Longer term forecasts for coal positive ... or notPublished by MAC on 2013-10-20
Source: Mining.com, statements, Huffington Post
The claim by energy consultancy firm Wood Mackenzie, noting that coal is set to overtake oil as the world's main source of energy by 2020 has set off a debate. They do have form for this sort of thing (as they als claimed that China would double its coal consumption by 2030.
They also seem to be the only analysts not projecting a peak and reduction in China.
In response, campaigners noted that coal use in China and India seems to be slowing or shrinking. Certainly coal is facing new short problems (see: USA & China Bans New Coal Plants). Of course, such figures tend to be short-term, and longer term projections will be much more difficult to figure.
However, if the Wood Mackenzie figures are right then that is very depressing news for the climate.
Coal to overtake oil as main source of energy by 2020
15 October 2013
Despite government efforts to reduce carbon emissions, coal is set to overtake oil as the world's main source of energy by 2020, with potentially devastating effects in the environment, energy consultancy firm Wood Mackenzie said Monday.
According to William Durbin, president of global markets at Wood Mackenzie, China and India are turning to coal since it is cheaper and more reliable than oil or renewable energy sources. In the US, Europe and the rest of Asia coal demand is expected to hold steady.
China's dependence on coal is well known. Annual consumption exceeded 1 billion short tons per year in 1988 and has exploded since then, to an estimated 4 billion tons this year. This means the Asian giant gets about 70% of its energy from the fossil fuel, a number the government hopes to reduce to 65% by 2017.
However, the consultancy doesn't seem to agree. Speaking at the World Energy Congress, Durbin said China alone would drive two-thirds of the forecast growth in coal demand. Half of the power plants expected to built between now and the end of the decade will be coal-fired.
According to the latest report by the International Energy Agency (IEA), coal will be the main winner in Southeast Asia's energy mix.
This, says the IEA, will contribute to a doubling of the region's energy-related carbon dioxide emissions to 2.3 gigatonnes by 2035.
"To the degree that affordable coal has allowed hundreds of millions of people in emerging economies to enjoy the conveniences that the industrialized world began taking for granted long ago, its proliferation is a blessing," the agency's executive director, Maria van der Hoeven, wrote last year. "Yet for a society increasingly concerned about the amount of carbon it is sending into the atmosphere, the surge in coal burning is not good news."
She added that, despite some governments' recent initiatives to cut down on carbon emissions, the world faces the prospect of an increased risk of environmental damage as a result of a roaring consumption of the highest carbon fossil fuel.
Wood Mackenzie Says Carbon Policies Unlikely to Prevent A Coal-Fuelled World
Wood Mackenzie press release
14 October 2013
DAEGU/EDINBURGH/HOUSTON, - At the World Energy Congress (WEC) today Wood Mackenzie's President of Global Markets, Mr William Durbin, said that global government policies to reduce carbon emissions will not prevent a hydrocarbon world as coal will surpass oil as the dominant fuel later this decade.
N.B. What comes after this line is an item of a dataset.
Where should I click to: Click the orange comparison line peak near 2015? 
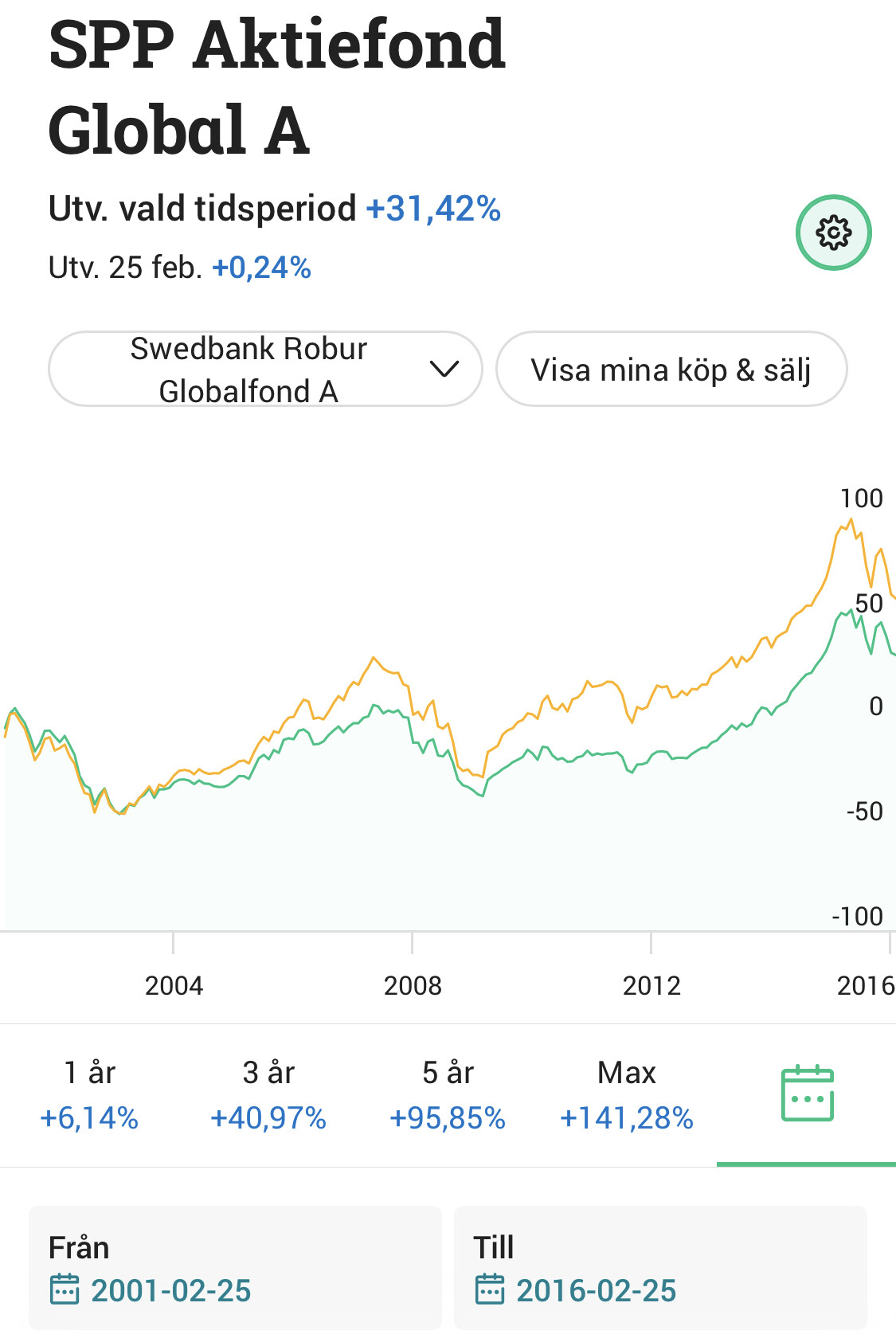[851, 521]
China and India's aggressive power requirements will be responsible for coal's burgeoning role in energy but US, Europe and Asia will still contribute to coal demand. As such, Wood Mackenzie expects existing carbon policies to have a muted impact. Instead, the pace of coal demand will be influenced more by local governments of emerging markets needing to balance economic growth, energy demand and environmental needs.
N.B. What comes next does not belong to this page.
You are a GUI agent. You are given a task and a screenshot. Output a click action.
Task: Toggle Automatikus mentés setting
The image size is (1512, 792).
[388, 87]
Mr Durbin says, "China's economic growth will continue to be driven by urbanisation and industrialisation as the government seeks to improve housing as well as create economic opportunities. At the same time, the pursuit of increased national wealth is needed to support a shift to growth based on consumption. Coal will be used to fuel the growth because, unlike alternatives, it is plentiful and affordable. Consequently, China's demand for coal will almost single-handedly propel the growth of coal as the dominant global fuel."
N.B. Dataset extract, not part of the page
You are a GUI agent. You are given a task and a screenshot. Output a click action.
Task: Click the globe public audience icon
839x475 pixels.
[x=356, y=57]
"Even with environmental concerns and global pressures, China and India just do not have the same latitude that more developed economies have to focus on carbon emissions at the risk of reducing economic development from higher cost alternative fuels and technologies. China could have cleaner air and use more coal to fuel its growth if current emission control technologies were deployed and used more effectively"
Global demand for oil in the year 2000 was 3,500 million tonnes of oil equivalent (Mtoe) compared to coal at 2,300Mtoe. By 2010, coal demand grew to almost 3,600Mtoe, just behind oil demand of 4,000Mtoe. Looking forward to 2020, Wood Mackenzie expects global coal consumption to reach 4,500Mtoe, overtaking oil which reaches 4,400Mtoe. This is a 25% growth in coal consumption from 2010-2020 with two-thirds of this growth being driven by Chinese coal-fired power generation.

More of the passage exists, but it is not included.